Cloé Chipoletta und die BaAka schnalzen jetzt mit den Zungen - für die intelligenten Affen das Zeichen, dass die Gruppe aus den friedfertigen Gestalten besteht, die täglich vorbeischauen. Und dann sind sie da, nur zehn Meter entfernt, aber durch das Dickicht kaum zu sehen. Es sind Mai und Essekerendere, die Jugendlichen; Mio, Silo und Kunga, die Kleinen; und Mopambi und Bombe, die Mütter. Sie sitzen auf dem Boden, züngeln Blätter von abgerissenen Ästen und blicken ab und zu in die Richtung der Touristen. Schließlich taucht der Chef auf: Makumba, der Silberrücken, knapp 200 Kilogramm pure Kraft. Er frisst und schaut friedlich. Dann springt er auf und jagt davon. In schneller Folge hallen harte, dumpfe Trommelschläge durch den Wald. Jetzt ist allen klar, wer hier die Regeln bestimmt.
Tierfilmer- und Fotografen wissen diese Vorarbeit des Projektes zu schätzen und sind regelmäßige Gäste im Schutzgebiet. Bei den Gorillas dreht gerade ein französisches Kamerateam, in Dzanga-Bai filmen zwei Männer der britischen BBC die Elefanten. Die Zahl der Touristen hält sich dagegen noch in Grenzen: Mehr als 200 bis 300 seien es pro Jahr nicht, sagt Joshua N. Osih, der Pächter der "Doli-Lodge".
Die "Doli-Lodge" in Bayanga ist ein isolierter Außenposten des Afrika-Tourismus. Sie liegt wie eine abgelegene Insel im Regenwald, umgeben von Krisenländern und selbst Teil eines solchen. In der Zentralafrikanischen Republik steht Fremdenverkehr eigentlich auf verlorenem Posten: Die meisten Menschen können hier nicht lesen und schreiben und sind - laut Statistik - im Alter von 40 Jahren tot.

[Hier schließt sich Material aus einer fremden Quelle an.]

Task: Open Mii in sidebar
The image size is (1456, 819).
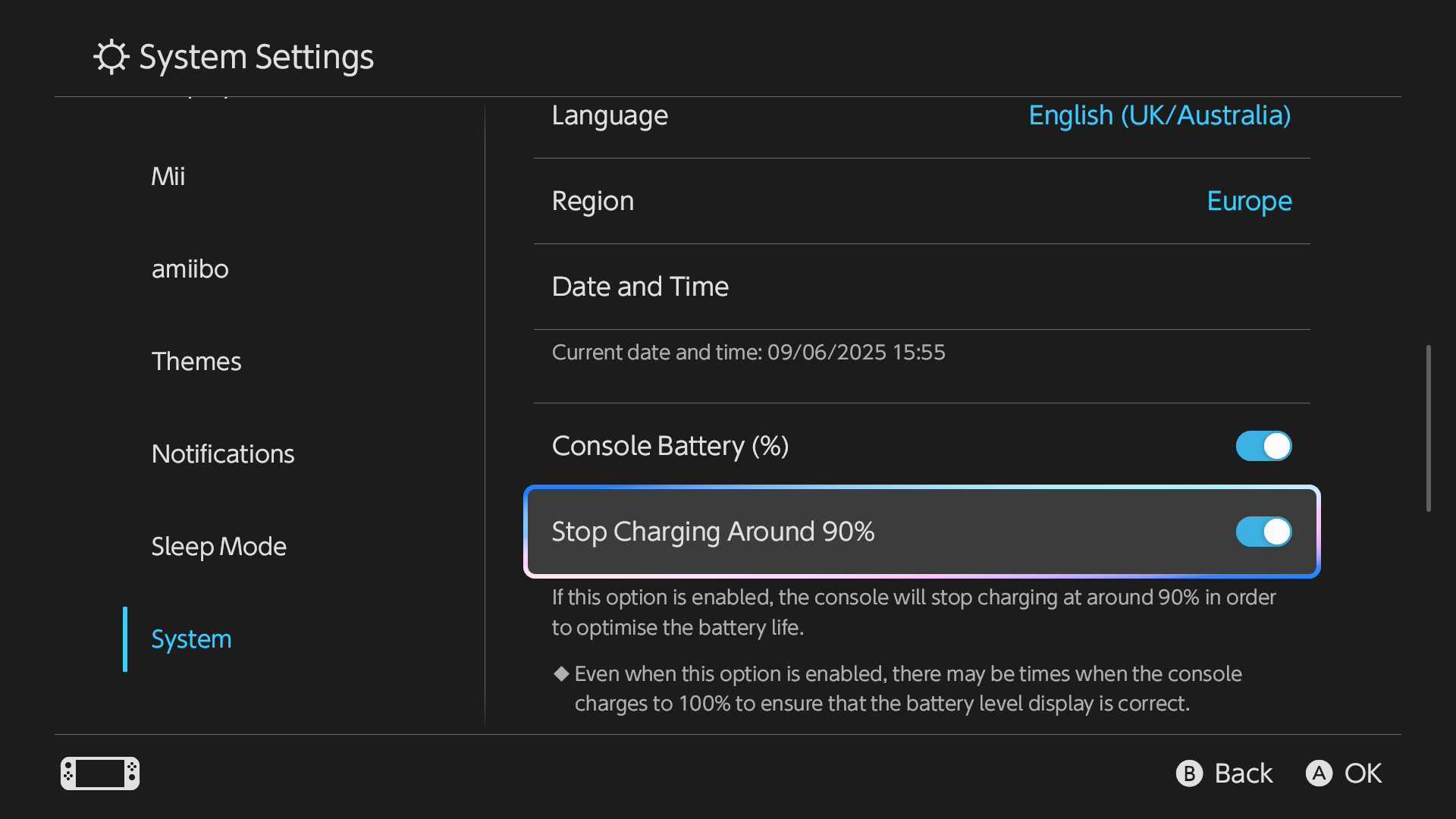Action: coord(168,177)
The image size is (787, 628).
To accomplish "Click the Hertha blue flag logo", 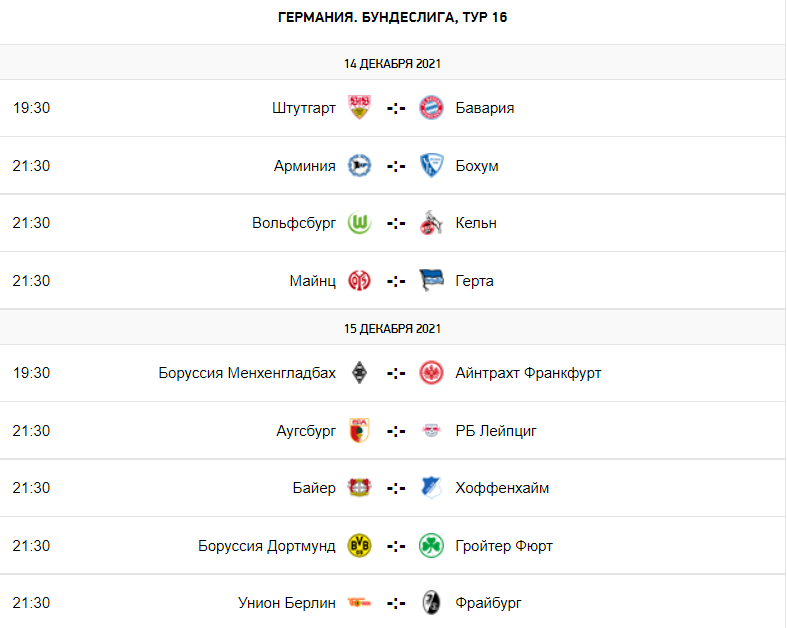I will (431, 281).
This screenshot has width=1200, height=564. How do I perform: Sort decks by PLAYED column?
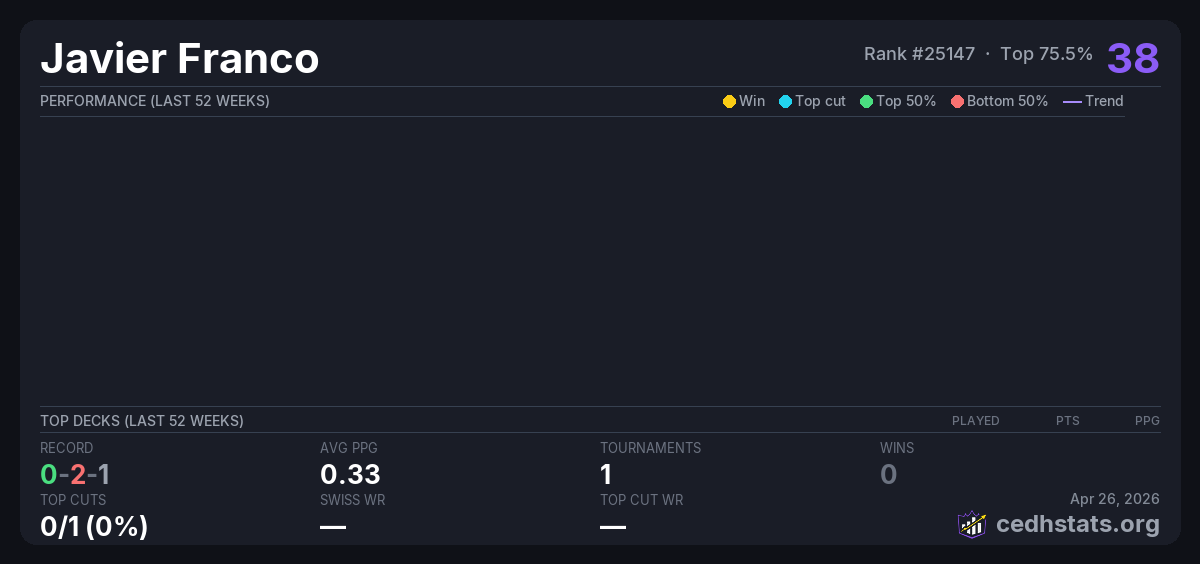pos(975,421)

Wegen der Risiken rät das Auswärtige Amt von Reisen in die Zentralafrikanischen Republik ab. Ausgenommen von der Empfehlung sind nur die Hauptstadt Bangui sowie das Dzanga-Sangha-Schutzgebiet. Fast alle internationalen Gäste - die meisten sind aus den USA - reisen aus Kamerun an, neun von zehn per Kleinflugzeug. "Je weniger durch die Zentralafrikanische Republik kommen, desto besser", sagt Osih.
"Dzanga-Sangha ist etwas für Afrika-Liebhaber, nichts für Einsteiger", stellt Praveen Moman klar. Der indischstämmige Mann ist Chef eines in Uganda ansässigen Reiseunternehmens, das sich auf Gorilla- und Schimpansen-Touren spezialisiert hat. Er ist gerade an den Sangha-Fluss gekommen, um die Lodge unter die Lupe zu nehmen.
Es gibt in Ost- und Südafrika Hunderte von Orten, die einfacher und billiger zu erreichen sind. Es sind Orte, die dem durch Filme wie "Jenseits von Afrika" geprägten Suchbild besser entsprechen; die Fünf-Sterne-Luxus im Safarizelt bieten und Löwen, Nashörner und viel größere Elefanten im Vorbeifahren servieren. Mehr als ein Nischenprodukt auf dem globalen Reisemarkt wird Dzanga-Sangha deshalb kaum werden. Aber vielleicht reicht das schon, um den BaAka und Sangha ein Auskommen zu geben und die Zukunft dieses Lebensraumes zu sichern.